Work required
Line by line, set down the records exactly as they appear below.

Records for this exercise
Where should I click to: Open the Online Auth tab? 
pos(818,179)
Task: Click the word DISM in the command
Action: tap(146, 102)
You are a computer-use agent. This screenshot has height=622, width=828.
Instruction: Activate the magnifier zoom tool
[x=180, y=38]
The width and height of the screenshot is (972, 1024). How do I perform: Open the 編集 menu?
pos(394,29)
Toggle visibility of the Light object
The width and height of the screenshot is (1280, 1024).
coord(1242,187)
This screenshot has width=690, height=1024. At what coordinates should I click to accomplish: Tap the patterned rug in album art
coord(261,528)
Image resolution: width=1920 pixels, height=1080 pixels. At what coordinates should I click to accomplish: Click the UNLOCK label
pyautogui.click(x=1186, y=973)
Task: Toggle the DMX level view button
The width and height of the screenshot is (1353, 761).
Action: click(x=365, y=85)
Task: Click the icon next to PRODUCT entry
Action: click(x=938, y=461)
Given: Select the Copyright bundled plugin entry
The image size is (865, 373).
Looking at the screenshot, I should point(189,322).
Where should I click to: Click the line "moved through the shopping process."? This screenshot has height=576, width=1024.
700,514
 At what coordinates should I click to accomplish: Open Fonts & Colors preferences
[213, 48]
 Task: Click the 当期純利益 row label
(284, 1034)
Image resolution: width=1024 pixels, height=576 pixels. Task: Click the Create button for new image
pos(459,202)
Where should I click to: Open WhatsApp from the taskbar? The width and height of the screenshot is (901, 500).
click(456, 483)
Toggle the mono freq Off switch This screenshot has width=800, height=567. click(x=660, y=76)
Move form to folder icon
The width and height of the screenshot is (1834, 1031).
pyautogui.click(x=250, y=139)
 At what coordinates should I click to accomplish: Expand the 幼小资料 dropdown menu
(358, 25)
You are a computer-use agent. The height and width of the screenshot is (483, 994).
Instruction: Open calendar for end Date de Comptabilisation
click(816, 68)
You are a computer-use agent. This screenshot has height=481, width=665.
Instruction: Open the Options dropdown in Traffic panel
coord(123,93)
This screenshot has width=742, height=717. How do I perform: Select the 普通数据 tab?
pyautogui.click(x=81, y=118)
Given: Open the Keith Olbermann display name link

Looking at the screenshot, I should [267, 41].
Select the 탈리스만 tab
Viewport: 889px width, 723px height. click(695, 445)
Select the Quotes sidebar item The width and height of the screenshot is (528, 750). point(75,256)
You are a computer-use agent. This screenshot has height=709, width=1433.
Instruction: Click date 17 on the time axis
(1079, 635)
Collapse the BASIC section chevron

Result of the exercise
Where should I click to: Open the Online Auth tab? 
pos(818,179)
Task: Click the word DISM in the command
Action: tap(146, 102)
You are a computer-use agent. This screenshot has height=622, width=828.
Instruction: Activate the magnifier zoom tool
[x=180, y=38]
The width and height of the screenshot is (972, 1024). How do I perform: Open the 編集 menu?
pos(394,29)
Toggle visibility of the Light object
The width and height of the screenshot is (1280, 1024).
coord(1242,187)
This screenshot has width=690, height=1024. At what coordinates should I click to accomplish: Tap the patterned rug in album art
coord(261,528)
Image resolution: width=1920 pixels, height=1080 pixels. At what coordinates should I click to accomplish: Click the UNLOCK label
pyautogui.click(x=1186, y=973)
Task: Toggle the DMX level view button
The width and height of the screenshot is (1353, 761).
Action: click(x=365, y=85)
Task: Click the icon next to PRODUCT entry
Action: click(x=938, y=461)
Given: Select the Copyright bundled plugin entry
The image size is (865, 373).
Looking at the screenshot, I should point(189,322).
Where should I click to: Click the line "moved through the shopping process."? This screenshot has height=576, width=1024.
700,514
 At what coordinates should I click to accomplish: Open Fonts & Colors preferences
[213, 48]
 Task: Click the 当期純利益 row label
(284, 1034)
Image resolution: width=1024 pixels, height=576 pixels. Task: Click the Create button for new image
pos(459,202)
Where should I click to: Open WhatsApp from the taskbar? The width and height of the screenshot is (901, 500).
click(456, 483)
Toggle the mono freq Off switch This screenshot has width=800, height=567. click(x=660, y=76)
Move form to folder icon
The width and height of the screenshot is (1834, 1031).
pyautogui.click(x=250, y=139)
 At what coordinates should I click to accomplish: Expand the 幼小资料 dropdown menu
(358, 25)
You are a computer-use agent. The height and width of the screenshot is (483, 994).
Instruction: Open calendar for end Date de Comptabilisation
click(816, 68)
You are a computer-use agent. This screenshot has height=481, width=665.
Instruction: Open the Options dropdown in Traffic panel
coord(123,93)
This screenshot has width=742, height=717. How do I perform: Select the 普通数据 tab?
pyautogui.click(x=81, y=118)
Given: Open the Keith Olbermann display name link

Looking at the screenshot, I should [267, 41].
Select the 탈리스만 tab
Viewport: 889px width, 723px height. click(695, 445)
Select the Quotes sidebar item The width and height of the screenshot is (528, 750). point(75,256)
You are a computer-use agent. This screenshot has height=709, width=1433.
Instruction: Click date 17 on the time axis
(1079, 635)
Collapse the BASIC section chevron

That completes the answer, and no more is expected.